Sometimes sales management gets caught between the fronts of sales and product organizations. According to product development, the new product has better functions than its competitors and is also cheaper. But the sales organization explains that the customers are either not interested in the product or simply do not want to buy it. How does this discrepancy come about and how can we achieve positive buying behavior through better sales management and decision making?

Customers do not make rational decisions.

Many are familiar with the economic principles of supply, demand and benefit. According to the utility theory, the price in the markets is determined by supply and demand, and customers make rational decisions based on the price and characteristics of products and services. Better features and a lower price cause rational customers to switch from a worse product or service to a better one. If the product organization is right in terms of features and price, the sales management and sales staff may not have sufficient skills to complete the sale.

Nobel Prize winners Daniel Kahneman and Amos Tversky developed Prospect Theory in 1979, which challenges traditional decision-making models. Their studies show that decisions are also influenced by emotions. People are risk-averse when it comes to positive decisions and risk-averse when it comes to negative decisions. You want to avoid the feeling of disappointment and regret that comes with making bad decisions.

In both cases, the same statistical expectation exists with regard to the result. For a rational individual it would not make any difference which option is chosen. According to Kahneman, however, most people decide in situation 1 to make a certain profit and in situation 2 they bet on the possibility of not having to accept a loss.

Prospect Theory

According to the Prospect Theory, individuals behave risk-averse in positive situations and risk-averse in negative situations if the probability of occurrence is high. This also applies to the opposite case, as we can see from the prospect theory table below.

The effect of risk-averse behaviour is 1.5 – 2.5 times higher for most people. In sales management, this means If you offer a customer a newer, cheaper or better product instead of the old one, it has to be twice as good for him to take the risk and replace the old product.

The endowment effect, the fear of change and disappointment, has an impact on sales activity

Richard Thaler’s research in 1980 revealed that people are reluctant to forego products and services they have purchased for personal use. This applies in particular to service products such as tickets or the sale of their own home. People who have purchased tickets for an event do not usually want to pass them on at the same price as they bought them. Rather, you would like to get more money for the tickets after the purchase.

Products and services to which the customer has a relationship are therefore difficult to replace. There are a number of such products and services in both B2C and B2B markets. Few customers change banks and even professional advertising agencies or IT software companies build relationships with their customers. The customer is reluctant to forego such products and services if a new player makes a better offer.

Research has also shown that people who are reluctant to trade old products or services for new ones are willing to spend more time and effort defending the status quo than those who are committed to change. According to Kahneman, these efforts can be five times higher among people who resist a cause than among proponents. If in a family of four only one is opposed to flying to Greece on holiday rather than to the Canary Islands, the Canary Islands are very likely to be retained as a holiday destination.

We are seeing the same situation in corporate sales. The more people are involved in the decision-making process, the more likely it is that one will reject the change. Then the transaction does not take place and the status quo remains.

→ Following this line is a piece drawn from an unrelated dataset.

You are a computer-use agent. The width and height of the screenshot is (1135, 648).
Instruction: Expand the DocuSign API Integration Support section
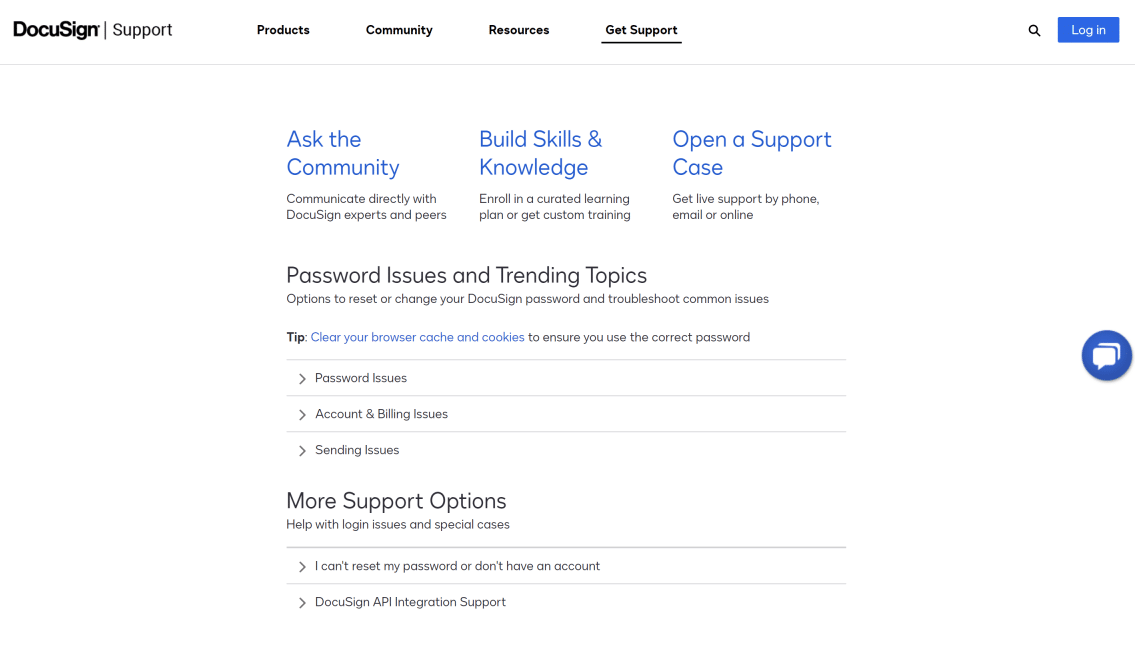[x=410, y=602]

One of the main reasons why people act risk-averse is the way people feel disappointment and regret

Based on the Prospect Theory it is possible to calculate the effect on the customer’s decisions. When there is disagreement between sales and product organisation, the most important question is whether the characteristics of the product and the lower price are sufficient to induce the customer to switch from one product to another. Kahneman and Tversky have developed a model (table below) that shows how people weight probabilities in their decisions compared to statistical probability.

The seller benefits from a situation where the customer has a need and the profit is not probable but significant. Thus, any improvement in the current situation is perceived more clearly than it actually is. This is the case, for example, if the customer does not yet have the products or services he needs. It becomes difficult if the customer’s need is already met and the newly offered products or services are only slightly better than the existing ones. In this situation, the customer will behave risk-averse.

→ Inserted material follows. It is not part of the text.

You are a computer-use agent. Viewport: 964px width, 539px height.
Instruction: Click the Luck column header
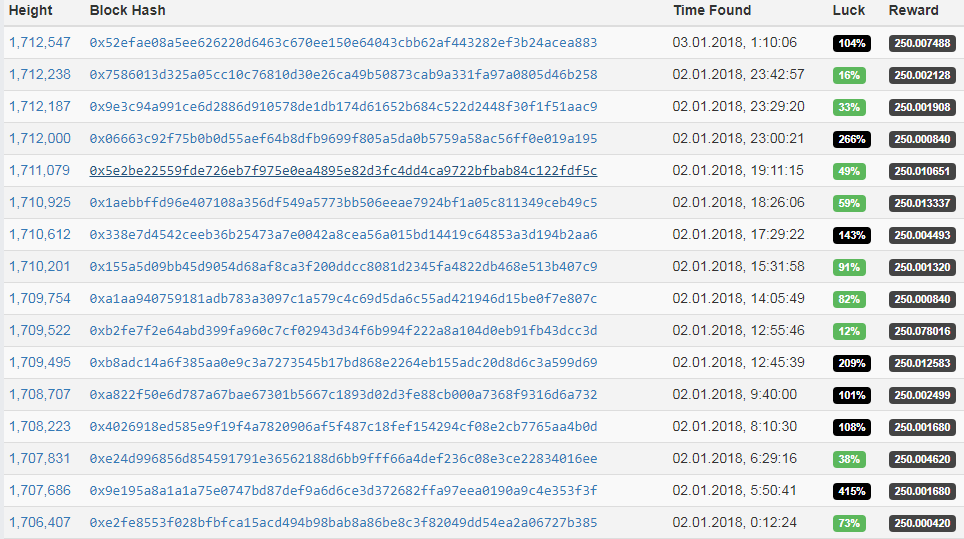click(x=849, y=11)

The Kahneman table can be used in many different ways. Let’s look at a case where customers are willing to test a new crossing instead of the traditional taxi service in Helsinki. Let us assume that the decision is based on the quality of the journey and the price paid for it. The quality of the ride is a subjective factor, where the customers are rather insecure. Therefore, we could assume that customers behave according to the Prospect Theory.

According to the calculation, a more interesting option would be for a 15 kilometre trip if the quality or customer experience is at least 90% of the regular taxi service. The customer experience of quality is influenced at least by the availability of the trips, the reliability of the service delivery, the quality of the vehicle and the service knowledge of the driver.

From Uber’s point of view, it is crucial that the quality is right compared to the competition and that customers are tracked to see if they were satisfied with the service. In this way, market penetration can be achieved.

The model is also suitable for calculating price sensitivity to different products and services if they have similar characteristics to those of competitors. It can also be used to calculate how large the impact of the new product must be on improving the customer’s quality of life so that the customer changes supplier even though both suppliers charge a similar price.